Purpose: To evaluate the clinical efficacy of long term using inhaled glucose corticosteroid in asthmatic children. 
Methods: Collected data of 326 asthmatic children were retrospected, who were enrolled in an inhaling glucose corticosteroid (GCS) program during the 1/2 to 3-year periods. All patients were prescribed inhaled BUD or BDP according to the severity of asthma. Evaluating the frequency of nocturnal symptoms, emergency cases because of acute exacerbation, hospitalization , and amount of use β2-agonist in the previous 1/2~1 years.

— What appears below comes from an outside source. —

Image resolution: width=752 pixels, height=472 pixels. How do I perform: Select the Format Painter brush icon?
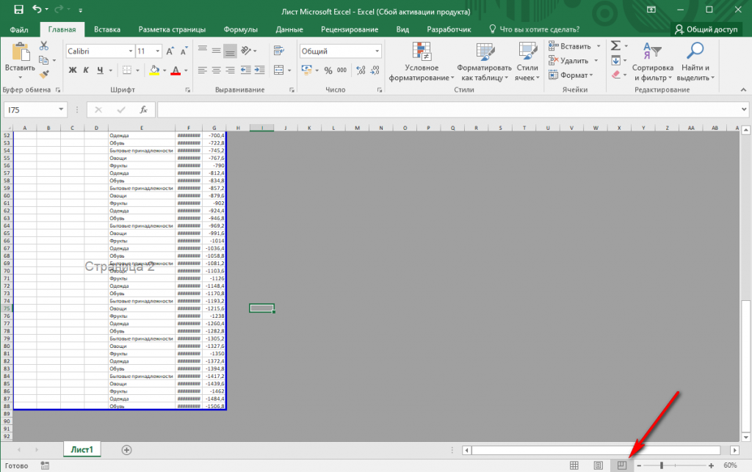[x=44, y=74]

Results: In the group of >3 years, the follow-up survey rate was only 1.5%, group ~3 years was 28.4%, and group ~2 years and 1/2~1year were 75.3% and 88.2% respectively. 3 of 4 cases in the group of > 3 years were withdrawal of inhaled GCS, one case was using low maintenance dose. In the previous 12 month, the frequency of nocturnal symptoms, emergency cases because of acute exacerbation, hospitalization were all zero, and days of using β2-agonist was decreased from 11.6±3.7 day/month 3 years ago to 0.145±1.9 day/month currently. In the group of 2~3 years, 28 of 42 cases were withdrawal of inhaled GCS, 14 cases were using low maintenance dose. In the previous 12 month,  the frequency of nocturnal symptoms, emergency cases because of acute exacerbation,  hospitalization were 4.8%, 2.3% and 0 respectively, and days of using β2-agonist was decreased from 9.8±3.1 day/month before treatment to 0.56±1.6 day/month currently (9.8±3.1 VS 0.56±1.6, p<0.01). In the previous 12 month, the group of 1~2 years, 57 of 123 cases have been using low maintenance dose more 3 month,  the rate of short term using systemic GCS nearly 5%, the frequency of nocturnal symptoms, emergency cases because of acute exacerbation, hospitalization were 12.2%, 6.5% and 0 respectively, and days of using β2-agonist was decreased from 5.4±2.3 day/month 3 years ago to 0.45±0.9day/month currently(5.4±2.3 VS 0.45±0.9,p<0.01). Group of 1/2 ~1 year,  in the previous half year, 32 of 107 cases have been using low maintenance dose more 3 month, the rate of short term using systemic GCS nearly 5~8%, the frequency of nocturnal symptoms, emergency cases because of acute exacerbation, hospitalization were 18.7%,15.9% and 8 respectively, and days of using β2-agonist was decreased from 4.7±2.5 day/month 3 years ago to 1.27±1.1 day/month currently (4.7±2.5 VS 1.27±1.1,p<0.01). Group of 1/2 year. The frequency of nocturnal symptoms, emergency cases because of acute exacerbation, hospitalization were 28.0%, 26.0% and 6 respectively. FEV1% of all four groups had significant difference compared between before and after treatment (p<0.01). 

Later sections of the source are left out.